5. Bradley Beal, Washington
The Washington Wizards selected shooting guard Bradley Beal with the third pick to solidify an exciting, young and unaccomplished backcourt. Beal immediately bolsters the Wizards guard rotation and will be able to grow organically alongside third-year burgeoning star point guard John Wall.
Perhaps mislabeled as a knockdown shooter, Beal has been unfairly compared to all-time three-point leader and future Hall of Famer Ray Allen. Beal certainly loves taking the three (he launched five per game during his freshman year at Florida), but his pedestrian average of 33.9 percent reveals that his range may need some work. Many people point to the nearly perfect form he has on his jumper and preach patience, saying the three ball will fall for him as a pro. So far, not quite so good for Beal. He shot 30 percent from deep at Summer League and an even worse 28 percent in eight preseason games.
Beal should be able to score in the NBA right away as he makes up for his lack of height with a strong frame and great athleticism, and like his new backcourt mate Wall, he can get to the rack when he needs to and will not shy from contact (he got to the free-throw line more than seven times a game in Vegas). He averaged double-digit points in Summer League and in preseason play and should get plenty of shot opportunities right away for the Wizards.
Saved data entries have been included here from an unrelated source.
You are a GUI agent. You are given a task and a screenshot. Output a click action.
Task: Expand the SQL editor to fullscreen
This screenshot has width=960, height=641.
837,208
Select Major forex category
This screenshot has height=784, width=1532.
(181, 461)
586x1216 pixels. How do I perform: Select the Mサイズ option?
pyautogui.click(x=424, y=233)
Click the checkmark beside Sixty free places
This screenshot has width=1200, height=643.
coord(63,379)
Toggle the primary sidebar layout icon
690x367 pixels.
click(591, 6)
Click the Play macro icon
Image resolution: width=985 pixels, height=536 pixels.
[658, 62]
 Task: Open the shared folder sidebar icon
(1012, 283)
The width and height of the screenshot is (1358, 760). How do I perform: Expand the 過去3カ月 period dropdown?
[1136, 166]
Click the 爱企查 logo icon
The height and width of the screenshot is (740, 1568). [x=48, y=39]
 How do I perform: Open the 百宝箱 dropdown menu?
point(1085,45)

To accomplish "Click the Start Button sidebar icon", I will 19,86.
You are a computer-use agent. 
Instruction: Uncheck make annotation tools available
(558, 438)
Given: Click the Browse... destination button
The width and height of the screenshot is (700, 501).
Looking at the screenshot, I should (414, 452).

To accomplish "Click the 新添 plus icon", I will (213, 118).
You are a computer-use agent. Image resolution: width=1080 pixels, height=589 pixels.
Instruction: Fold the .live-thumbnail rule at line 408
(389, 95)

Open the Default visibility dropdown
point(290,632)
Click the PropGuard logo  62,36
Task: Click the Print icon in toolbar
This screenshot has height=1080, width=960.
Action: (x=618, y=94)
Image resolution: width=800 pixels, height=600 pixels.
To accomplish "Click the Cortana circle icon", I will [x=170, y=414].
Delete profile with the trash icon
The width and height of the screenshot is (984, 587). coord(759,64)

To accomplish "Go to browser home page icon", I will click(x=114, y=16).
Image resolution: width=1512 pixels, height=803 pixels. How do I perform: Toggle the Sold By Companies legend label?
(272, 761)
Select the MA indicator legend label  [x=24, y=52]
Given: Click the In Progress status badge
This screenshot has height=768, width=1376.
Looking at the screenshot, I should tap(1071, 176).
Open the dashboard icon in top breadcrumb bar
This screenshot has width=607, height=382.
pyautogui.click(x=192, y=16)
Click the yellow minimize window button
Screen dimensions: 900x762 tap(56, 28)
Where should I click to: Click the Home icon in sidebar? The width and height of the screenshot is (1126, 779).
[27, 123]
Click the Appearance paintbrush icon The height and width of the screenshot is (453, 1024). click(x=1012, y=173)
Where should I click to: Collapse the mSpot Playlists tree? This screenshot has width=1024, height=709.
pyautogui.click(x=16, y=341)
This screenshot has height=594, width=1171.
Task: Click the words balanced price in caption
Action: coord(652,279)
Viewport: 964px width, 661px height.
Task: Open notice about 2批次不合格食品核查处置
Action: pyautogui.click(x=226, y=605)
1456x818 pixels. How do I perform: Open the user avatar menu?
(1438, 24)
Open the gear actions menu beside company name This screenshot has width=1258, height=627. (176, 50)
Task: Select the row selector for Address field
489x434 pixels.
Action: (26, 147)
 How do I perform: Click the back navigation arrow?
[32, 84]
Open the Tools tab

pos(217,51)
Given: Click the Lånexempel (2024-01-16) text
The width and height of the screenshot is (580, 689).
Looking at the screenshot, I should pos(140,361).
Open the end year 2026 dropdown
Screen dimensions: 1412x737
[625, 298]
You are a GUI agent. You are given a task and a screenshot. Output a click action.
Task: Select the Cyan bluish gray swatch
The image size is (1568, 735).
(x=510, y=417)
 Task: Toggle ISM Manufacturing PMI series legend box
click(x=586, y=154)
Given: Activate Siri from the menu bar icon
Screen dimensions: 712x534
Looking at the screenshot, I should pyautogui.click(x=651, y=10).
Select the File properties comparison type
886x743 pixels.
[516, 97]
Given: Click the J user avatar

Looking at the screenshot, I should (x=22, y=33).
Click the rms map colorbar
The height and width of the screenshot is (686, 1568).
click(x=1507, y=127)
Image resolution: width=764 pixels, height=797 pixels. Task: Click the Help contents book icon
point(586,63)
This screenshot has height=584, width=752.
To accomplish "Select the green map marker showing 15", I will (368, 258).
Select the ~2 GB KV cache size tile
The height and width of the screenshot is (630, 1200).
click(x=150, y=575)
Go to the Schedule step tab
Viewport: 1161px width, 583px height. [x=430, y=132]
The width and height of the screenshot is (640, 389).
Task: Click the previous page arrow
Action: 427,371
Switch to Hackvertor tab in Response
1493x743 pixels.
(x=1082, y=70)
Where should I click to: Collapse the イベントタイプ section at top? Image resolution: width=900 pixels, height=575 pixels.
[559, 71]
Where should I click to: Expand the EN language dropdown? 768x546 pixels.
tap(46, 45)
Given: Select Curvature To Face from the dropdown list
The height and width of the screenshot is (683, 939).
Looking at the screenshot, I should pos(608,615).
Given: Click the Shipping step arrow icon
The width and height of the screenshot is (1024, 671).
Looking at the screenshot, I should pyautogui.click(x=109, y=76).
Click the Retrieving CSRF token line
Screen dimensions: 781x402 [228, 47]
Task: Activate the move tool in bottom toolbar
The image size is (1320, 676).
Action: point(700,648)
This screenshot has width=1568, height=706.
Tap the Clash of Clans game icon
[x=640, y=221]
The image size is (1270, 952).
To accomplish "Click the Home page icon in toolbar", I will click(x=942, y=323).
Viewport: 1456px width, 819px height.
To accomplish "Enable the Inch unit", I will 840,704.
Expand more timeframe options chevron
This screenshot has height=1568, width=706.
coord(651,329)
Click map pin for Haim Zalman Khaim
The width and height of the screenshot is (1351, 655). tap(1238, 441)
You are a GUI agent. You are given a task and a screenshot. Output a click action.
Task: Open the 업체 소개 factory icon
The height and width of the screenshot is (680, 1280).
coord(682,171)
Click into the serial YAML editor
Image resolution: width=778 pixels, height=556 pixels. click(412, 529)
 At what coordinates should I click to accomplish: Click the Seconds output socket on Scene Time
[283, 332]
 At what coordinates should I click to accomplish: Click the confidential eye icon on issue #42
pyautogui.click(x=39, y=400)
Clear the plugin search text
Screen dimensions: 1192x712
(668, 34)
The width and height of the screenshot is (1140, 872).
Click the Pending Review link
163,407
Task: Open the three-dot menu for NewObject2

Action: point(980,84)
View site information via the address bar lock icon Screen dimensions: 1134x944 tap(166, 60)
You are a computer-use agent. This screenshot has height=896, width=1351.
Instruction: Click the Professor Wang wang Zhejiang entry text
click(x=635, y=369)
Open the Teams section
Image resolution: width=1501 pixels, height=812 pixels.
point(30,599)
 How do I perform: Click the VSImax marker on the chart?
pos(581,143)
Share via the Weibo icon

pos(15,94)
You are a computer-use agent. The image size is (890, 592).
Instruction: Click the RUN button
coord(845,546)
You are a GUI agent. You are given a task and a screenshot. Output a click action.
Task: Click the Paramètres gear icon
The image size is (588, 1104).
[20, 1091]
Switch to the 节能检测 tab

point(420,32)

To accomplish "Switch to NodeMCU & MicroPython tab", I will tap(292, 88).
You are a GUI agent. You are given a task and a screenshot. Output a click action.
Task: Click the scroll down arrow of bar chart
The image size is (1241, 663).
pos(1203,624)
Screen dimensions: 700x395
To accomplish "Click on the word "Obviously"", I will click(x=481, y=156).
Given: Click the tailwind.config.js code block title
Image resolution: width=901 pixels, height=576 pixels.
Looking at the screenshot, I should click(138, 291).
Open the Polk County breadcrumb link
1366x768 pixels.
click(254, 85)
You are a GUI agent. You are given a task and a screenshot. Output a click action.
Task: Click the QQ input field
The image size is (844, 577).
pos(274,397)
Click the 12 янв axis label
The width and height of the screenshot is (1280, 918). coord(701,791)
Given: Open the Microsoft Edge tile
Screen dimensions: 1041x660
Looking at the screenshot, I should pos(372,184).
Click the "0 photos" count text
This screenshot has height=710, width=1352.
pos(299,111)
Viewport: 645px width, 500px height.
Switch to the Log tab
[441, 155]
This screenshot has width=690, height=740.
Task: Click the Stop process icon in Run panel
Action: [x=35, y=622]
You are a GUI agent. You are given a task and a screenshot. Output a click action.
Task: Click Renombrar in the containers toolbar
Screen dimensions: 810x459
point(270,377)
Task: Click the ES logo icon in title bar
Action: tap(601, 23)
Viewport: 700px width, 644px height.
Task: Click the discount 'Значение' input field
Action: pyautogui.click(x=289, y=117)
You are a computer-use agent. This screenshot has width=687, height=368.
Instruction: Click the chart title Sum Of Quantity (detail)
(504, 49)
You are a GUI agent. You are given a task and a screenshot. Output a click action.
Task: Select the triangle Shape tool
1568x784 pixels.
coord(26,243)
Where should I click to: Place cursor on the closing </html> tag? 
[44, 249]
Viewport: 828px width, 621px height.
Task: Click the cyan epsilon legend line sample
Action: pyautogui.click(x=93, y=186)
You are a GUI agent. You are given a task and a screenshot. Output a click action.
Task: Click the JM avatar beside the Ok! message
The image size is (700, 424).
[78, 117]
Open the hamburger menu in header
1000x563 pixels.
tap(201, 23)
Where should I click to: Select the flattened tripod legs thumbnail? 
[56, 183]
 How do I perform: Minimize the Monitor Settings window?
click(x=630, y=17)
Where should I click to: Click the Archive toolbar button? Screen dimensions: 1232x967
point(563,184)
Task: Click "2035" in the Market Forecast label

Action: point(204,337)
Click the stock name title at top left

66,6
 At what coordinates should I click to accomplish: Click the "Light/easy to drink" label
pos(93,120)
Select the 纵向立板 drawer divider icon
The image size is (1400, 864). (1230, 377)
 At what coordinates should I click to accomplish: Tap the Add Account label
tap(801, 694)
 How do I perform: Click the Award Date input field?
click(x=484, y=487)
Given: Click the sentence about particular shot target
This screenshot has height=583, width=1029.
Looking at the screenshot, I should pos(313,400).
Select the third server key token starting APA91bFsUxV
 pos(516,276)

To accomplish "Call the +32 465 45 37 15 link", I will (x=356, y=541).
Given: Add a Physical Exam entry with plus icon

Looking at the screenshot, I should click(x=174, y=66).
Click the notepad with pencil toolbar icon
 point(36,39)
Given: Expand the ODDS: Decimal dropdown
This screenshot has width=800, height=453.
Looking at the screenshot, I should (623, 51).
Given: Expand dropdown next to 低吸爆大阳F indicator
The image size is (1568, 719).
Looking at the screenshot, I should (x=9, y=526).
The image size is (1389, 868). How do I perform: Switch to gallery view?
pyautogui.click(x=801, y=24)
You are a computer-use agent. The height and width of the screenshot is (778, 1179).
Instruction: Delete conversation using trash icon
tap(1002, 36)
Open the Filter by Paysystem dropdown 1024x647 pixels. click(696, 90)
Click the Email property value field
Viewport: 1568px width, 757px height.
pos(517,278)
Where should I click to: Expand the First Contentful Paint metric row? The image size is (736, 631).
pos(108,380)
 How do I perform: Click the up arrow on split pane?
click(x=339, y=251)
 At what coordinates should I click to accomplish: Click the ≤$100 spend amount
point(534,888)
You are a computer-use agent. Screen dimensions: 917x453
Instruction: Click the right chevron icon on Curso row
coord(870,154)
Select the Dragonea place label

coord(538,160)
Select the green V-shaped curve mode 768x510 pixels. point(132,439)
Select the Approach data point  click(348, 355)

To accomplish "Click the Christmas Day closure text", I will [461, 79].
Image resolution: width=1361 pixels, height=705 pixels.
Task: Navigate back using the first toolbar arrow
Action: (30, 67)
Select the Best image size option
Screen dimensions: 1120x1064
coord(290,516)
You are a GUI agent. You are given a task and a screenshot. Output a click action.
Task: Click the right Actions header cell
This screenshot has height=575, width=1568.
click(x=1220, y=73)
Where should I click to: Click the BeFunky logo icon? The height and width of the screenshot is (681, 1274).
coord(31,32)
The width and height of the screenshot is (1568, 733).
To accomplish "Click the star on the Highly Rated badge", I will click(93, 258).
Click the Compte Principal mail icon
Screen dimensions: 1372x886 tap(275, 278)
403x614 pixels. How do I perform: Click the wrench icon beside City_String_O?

He’ll be near the top of rookie wings in both rebounds and steals this year, which will help fill the stat sheet and gain attention for his Rookie of the Year campaign. However, if Beal wants to walk away with the Rookie of the Year hardware next spring, he’s going to need to put up big points on a nightly basis, as he has to deal with the stiff competition from the rest of the top-five guys on this list.